Insight: In Modi’s Delhi, Indian Muslims segregate to seek security

India’s National Crime Records Bureau, a government agency that collects and analyses crime data, doesn’t keep records on targeted violence against communities. It said the average number of annual riots with communal origins had fallen about 9% between 2014 and 2022 as compared to the previous nine years, when the Congress party ran India.

But independent experts, opens new tab at the Center for the Study of Organized Hate, a Washington-based think-tank, have documented a significant increase in anti-Muslim hate speech, from 255 incidents in first half of 2023 to 413 in the second half of 2023. BJP politicians and affiliate groups were key to the trend, the think-tank said.

Reuters has previously reported about how right-wing “cow vigilantes,” some of whom have ties to the BJP, have led lynch mobs against Muslims.

Modi, while campaigning in April for a third term as premier, attacked Muslims as “infiltrators” who had “more children,” implying they were a threat to India’s Hindu majority.

The BJP’s Siddiqui added that Modi was referring to undocumented immigrants like Rohingya Muslims whom he alleged “are living in India and are also weakening India.”
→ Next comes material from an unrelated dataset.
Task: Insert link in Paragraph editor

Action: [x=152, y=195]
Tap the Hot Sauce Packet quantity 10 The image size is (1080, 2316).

When previously asked about alleged anti-Muslim bias, the BJP government has said it does not discriminate and that many of its anti-poverty programs have benefited Muslims, who are among the poorest groups in India.

The BJP could only form a fragile coalition government after national election results were announced in June. In the immediate aftermath, at least eight anti-Muslim lynching incidents were reported, the non-governmental Association for Protection of Civil Rights said on July 5.